Landis is Variam’s master, or to be more accurate his ex-master—Variam became a journeyman a little while ago and a full member of the Keepers along with it. Up until a year or so ago, a mage as young as Variam would never have been sent on a combat assignment like this without his ex-master to supervise, but with the war, manpower was tight.
“Well, I doubt we’ll need him,” Variam said. “Aren’t going to be any mages, are there?”
“Just traps and whatever’s left of their experiments,” I said. “Of course, if one of those traps is an alarm and they gate in some reinforcements, things are going to get interesting.”
“That’s why we have you around, right?” Variam said. “I mean, they dec
ide to gate in, you’ll be able to give us what? A whole minute’s warning? Now come on, the boys are getting bored.”
I gave the farmhouse a last look and got to my feet.
* * *
We moved up through the farmyard. I was at the front, my attention split between the house looming up in the present and the branching futures ahead. Vari took the right, his movements quick and sure, his turban making him easy to pick out even in the darkness. To the left was Ilmarin, an air mage I’d worked with a lot over the past year. Anne brought up the rear, a slim presence in the darkness, quiet and watchful.
Behind us were the Council security, a detachment of ten led by Sergeant Little. I’d pulled Little out of a hot spot a few years back and it had turned into a good working relationship. Like his men, he wore body armour and carried a submachine gun; to someone who didn’t know better, he and his squad would have seemed like the dangerous ones. They wouldn’t have been wrong, exactly, but it was the four of us on whom the mission would depend.
The standard Keeper doctrine for combat ops is to send a minimum of six to eight mages, with at least three times as many security personnel. But I’d led a lot of these missions over the past year and a half, and I’d come to prefer the speed and responsiveness of a smaller team. Two elemental mages, one living mage, and one universalist gave us the tools to handle most problems, and if things did go wrong then it’s a lot easier to evacuate fourteen than forty.

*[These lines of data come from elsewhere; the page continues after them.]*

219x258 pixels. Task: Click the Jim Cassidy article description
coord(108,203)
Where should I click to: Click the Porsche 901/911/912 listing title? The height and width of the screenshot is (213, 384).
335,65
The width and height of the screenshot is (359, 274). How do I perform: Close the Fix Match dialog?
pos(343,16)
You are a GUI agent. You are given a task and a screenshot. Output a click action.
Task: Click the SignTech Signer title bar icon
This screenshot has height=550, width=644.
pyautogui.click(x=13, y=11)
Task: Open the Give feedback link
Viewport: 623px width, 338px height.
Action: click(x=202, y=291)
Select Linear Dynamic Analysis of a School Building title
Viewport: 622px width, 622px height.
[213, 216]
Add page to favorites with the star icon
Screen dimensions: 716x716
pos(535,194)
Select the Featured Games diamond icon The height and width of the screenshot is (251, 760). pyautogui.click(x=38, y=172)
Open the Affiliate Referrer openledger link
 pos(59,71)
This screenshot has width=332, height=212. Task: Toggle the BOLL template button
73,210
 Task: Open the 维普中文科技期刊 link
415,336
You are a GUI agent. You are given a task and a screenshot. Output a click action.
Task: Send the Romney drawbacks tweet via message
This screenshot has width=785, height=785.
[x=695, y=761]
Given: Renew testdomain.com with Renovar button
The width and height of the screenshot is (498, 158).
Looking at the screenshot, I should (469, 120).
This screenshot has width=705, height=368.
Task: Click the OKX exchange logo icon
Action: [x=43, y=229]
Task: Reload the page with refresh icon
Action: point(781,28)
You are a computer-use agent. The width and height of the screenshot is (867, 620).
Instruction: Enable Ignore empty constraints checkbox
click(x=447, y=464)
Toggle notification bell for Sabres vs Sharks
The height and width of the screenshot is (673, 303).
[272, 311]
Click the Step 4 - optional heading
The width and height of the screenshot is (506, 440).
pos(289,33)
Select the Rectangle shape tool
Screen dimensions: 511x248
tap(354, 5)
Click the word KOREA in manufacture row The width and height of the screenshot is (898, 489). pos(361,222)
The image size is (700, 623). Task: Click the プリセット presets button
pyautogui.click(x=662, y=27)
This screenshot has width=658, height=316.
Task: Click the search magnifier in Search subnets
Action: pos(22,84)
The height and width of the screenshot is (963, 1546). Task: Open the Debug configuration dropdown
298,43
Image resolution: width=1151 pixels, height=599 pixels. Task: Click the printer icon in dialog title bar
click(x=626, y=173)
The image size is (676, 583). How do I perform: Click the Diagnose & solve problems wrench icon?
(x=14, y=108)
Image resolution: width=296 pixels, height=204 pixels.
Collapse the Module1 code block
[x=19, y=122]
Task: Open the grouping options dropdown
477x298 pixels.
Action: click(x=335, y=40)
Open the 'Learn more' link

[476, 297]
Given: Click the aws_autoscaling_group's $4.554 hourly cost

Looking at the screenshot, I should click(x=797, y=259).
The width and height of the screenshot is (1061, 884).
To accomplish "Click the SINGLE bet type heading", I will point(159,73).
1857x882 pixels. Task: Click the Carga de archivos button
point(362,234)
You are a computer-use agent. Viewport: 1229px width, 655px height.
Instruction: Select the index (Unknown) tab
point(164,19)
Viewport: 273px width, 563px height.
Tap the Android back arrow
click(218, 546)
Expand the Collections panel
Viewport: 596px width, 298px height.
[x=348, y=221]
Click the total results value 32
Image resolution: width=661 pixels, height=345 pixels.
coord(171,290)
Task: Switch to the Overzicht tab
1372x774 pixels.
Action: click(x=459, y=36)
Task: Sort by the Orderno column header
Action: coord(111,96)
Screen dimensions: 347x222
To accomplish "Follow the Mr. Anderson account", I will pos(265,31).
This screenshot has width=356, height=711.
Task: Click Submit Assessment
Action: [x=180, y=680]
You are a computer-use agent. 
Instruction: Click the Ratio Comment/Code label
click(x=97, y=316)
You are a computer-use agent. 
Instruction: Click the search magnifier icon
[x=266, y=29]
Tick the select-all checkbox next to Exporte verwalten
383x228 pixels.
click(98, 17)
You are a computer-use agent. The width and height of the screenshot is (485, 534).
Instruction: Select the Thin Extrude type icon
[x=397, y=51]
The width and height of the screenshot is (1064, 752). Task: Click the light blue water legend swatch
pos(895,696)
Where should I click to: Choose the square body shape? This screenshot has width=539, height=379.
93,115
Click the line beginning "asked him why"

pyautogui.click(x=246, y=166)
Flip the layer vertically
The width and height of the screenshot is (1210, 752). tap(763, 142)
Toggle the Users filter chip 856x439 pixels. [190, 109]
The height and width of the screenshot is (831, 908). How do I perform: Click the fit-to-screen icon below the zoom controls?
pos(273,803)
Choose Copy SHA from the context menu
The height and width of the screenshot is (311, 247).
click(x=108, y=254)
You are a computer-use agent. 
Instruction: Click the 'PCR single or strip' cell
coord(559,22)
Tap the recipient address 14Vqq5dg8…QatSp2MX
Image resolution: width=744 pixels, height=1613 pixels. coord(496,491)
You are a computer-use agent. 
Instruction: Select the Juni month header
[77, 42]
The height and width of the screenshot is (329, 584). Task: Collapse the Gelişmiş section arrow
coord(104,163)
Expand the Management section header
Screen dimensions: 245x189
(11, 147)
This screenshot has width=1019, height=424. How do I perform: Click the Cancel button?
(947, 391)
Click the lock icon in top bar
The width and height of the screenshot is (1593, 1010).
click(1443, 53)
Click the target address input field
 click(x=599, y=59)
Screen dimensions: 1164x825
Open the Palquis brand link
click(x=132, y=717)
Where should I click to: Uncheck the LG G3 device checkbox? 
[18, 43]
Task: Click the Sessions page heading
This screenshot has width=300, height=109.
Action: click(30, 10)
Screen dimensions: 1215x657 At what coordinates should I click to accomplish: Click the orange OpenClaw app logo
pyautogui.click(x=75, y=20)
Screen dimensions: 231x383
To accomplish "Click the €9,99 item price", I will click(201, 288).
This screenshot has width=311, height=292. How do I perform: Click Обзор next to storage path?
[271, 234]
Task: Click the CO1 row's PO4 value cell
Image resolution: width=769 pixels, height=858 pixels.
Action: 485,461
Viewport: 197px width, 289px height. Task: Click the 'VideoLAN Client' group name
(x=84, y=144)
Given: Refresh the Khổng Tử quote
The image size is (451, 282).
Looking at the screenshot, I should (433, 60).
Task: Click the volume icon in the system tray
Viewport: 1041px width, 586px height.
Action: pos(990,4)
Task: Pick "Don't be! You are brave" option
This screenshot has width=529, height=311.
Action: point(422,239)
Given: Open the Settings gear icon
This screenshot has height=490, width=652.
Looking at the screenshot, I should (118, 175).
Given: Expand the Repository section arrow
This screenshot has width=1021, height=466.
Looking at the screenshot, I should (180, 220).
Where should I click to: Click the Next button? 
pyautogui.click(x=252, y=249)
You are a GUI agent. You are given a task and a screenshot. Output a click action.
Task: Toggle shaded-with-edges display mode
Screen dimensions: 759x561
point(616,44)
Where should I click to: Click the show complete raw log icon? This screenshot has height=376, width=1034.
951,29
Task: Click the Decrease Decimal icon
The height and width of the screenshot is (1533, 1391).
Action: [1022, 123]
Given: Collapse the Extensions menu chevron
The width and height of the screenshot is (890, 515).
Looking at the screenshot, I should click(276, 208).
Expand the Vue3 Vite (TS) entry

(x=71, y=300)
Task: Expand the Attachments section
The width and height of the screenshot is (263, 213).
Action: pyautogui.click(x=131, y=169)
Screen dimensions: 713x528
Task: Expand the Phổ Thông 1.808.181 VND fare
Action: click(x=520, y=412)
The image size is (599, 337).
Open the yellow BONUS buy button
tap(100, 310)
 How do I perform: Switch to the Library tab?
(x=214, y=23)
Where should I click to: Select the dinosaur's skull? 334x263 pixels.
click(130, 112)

“Building is dead,” Anne said quietly into my ear through the communication focus. No telepathy this time; everyone else needed to hear what she had to say. Little’s men were on the same circuit, which was another area in which I ran things differently. Normally Keepers have separate communication bands for Council security and for themselves. “Nothing alive on the ground floor.”
“Basement?” Variam asked.
“Not on the first level. Can’t see farther than that.”
“Move up,” I said.
Little’s men advanced, three moving to the door, two more sweeping around each side. The front door lock was dealt with and the security men entered.